The patient loses sight when Alzheimer's disease attacks visually orientated brain cells (atrophy). The cortex of the brain dealing with memory is also affected.
Although the mechanics of what causes Alzheimer's are not fully understood, scientists believe that the disease is due to proteins not functioning properly, which has a knock-on effect on the synapses in the brain.
There is usually a plaque build-up in the brain. These aggregations create a toxic effect on the brain where they are found.
The symptoms of Alzheimer’s disease include:
- Memory loss (short and long term)
- Loss of cognitive abilities (logic, planning, performing, etc.)

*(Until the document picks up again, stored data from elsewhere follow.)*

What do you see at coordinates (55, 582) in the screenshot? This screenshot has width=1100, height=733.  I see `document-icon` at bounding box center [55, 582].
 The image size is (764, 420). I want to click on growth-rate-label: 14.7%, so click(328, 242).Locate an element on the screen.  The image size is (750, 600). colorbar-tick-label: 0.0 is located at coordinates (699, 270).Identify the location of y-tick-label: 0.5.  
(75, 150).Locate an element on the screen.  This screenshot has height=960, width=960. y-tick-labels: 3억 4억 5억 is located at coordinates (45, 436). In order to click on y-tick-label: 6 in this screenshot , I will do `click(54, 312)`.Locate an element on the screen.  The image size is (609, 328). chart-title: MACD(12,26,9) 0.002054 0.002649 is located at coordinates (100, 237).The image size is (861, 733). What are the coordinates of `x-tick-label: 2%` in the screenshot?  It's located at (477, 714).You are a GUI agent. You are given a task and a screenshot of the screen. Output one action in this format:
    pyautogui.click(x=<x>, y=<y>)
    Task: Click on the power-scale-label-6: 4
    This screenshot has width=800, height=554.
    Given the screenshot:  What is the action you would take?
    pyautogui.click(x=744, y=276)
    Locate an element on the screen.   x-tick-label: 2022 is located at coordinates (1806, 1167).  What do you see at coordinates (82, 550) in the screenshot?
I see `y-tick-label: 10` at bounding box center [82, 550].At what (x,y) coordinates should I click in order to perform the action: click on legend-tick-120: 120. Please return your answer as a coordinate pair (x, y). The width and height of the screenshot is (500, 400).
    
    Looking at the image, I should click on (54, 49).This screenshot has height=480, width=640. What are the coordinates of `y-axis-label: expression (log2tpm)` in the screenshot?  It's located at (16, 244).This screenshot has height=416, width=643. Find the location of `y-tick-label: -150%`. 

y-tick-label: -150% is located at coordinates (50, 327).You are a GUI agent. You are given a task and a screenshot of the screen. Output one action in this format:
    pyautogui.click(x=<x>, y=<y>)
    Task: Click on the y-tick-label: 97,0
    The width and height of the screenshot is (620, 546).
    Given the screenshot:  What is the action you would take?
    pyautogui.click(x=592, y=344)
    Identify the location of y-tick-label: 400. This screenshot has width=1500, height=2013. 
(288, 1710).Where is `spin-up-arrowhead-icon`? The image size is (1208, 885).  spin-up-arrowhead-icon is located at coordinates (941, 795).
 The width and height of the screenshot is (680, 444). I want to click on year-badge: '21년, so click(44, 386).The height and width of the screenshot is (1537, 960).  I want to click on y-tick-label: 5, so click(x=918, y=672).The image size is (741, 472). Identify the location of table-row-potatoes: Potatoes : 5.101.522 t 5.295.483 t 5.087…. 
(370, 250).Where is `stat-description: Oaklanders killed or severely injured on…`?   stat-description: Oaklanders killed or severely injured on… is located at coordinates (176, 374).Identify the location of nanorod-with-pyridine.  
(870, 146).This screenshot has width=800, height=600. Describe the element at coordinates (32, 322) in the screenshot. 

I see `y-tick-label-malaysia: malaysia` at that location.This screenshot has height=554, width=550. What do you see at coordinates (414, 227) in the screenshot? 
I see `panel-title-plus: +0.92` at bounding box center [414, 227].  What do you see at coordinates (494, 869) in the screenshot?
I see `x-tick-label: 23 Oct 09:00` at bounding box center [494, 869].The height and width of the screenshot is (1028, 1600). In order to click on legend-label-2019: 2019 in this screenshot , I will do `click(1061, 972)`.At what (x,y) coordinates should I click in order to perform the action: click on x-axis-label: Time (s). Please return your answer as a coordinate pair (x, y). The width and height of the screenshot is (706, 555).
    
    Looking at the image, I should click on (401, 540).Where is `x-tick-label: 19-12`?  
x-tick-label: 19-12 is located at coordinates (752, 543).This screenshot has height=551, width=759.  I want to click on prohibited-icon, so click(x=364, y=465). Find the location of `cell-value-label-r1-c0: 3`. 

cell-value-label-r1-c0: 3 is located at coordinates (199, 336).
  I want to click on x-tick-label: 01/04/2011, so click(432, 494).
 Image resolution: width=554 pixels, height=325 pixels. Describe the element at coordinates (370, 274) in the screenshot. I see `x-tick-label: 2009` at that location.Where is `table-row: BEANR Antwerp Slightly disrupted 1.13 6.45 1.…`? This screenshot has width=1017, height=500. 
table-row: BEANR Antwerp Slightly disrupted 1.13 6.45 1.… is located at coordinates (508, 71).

- A change in behavior and social skills (they become depressed, angry, irritable, etc.)
Although there is no cure for Alzheimer's, many people manage their symptoms with medication.
Trauma is a severe cause of many issues relating to the brain and vision. Trauma occurs in many shapes and forms and has varying effects under different circumstances.
PTSD (Post-traumatic stress disorder) is a lasting effect trauma has on an individual. PTSD often causes the sufferer to become overwhelmed by sensory stimuli, such as light or sounds.
When subjected to visual stimuli, scientists discovered that those suffering from PTSD had lessened activity in the ventral stream (and associated areas).
Physical damage (trauma) can also inhibit the ventral stream and surrounding areas from functioning properly.
The brain is an important network of neurons and their various parts, working in unison to produce a functional organism. The ventral stream is part of this network, linking the visual processing areas of the occipital lobe to the memory-orientated temporal lobe. The ventral stream is critical for effective analysis of the visual field, and damages to this pathway (via disease and trauma) result in a loss of vision in the organism.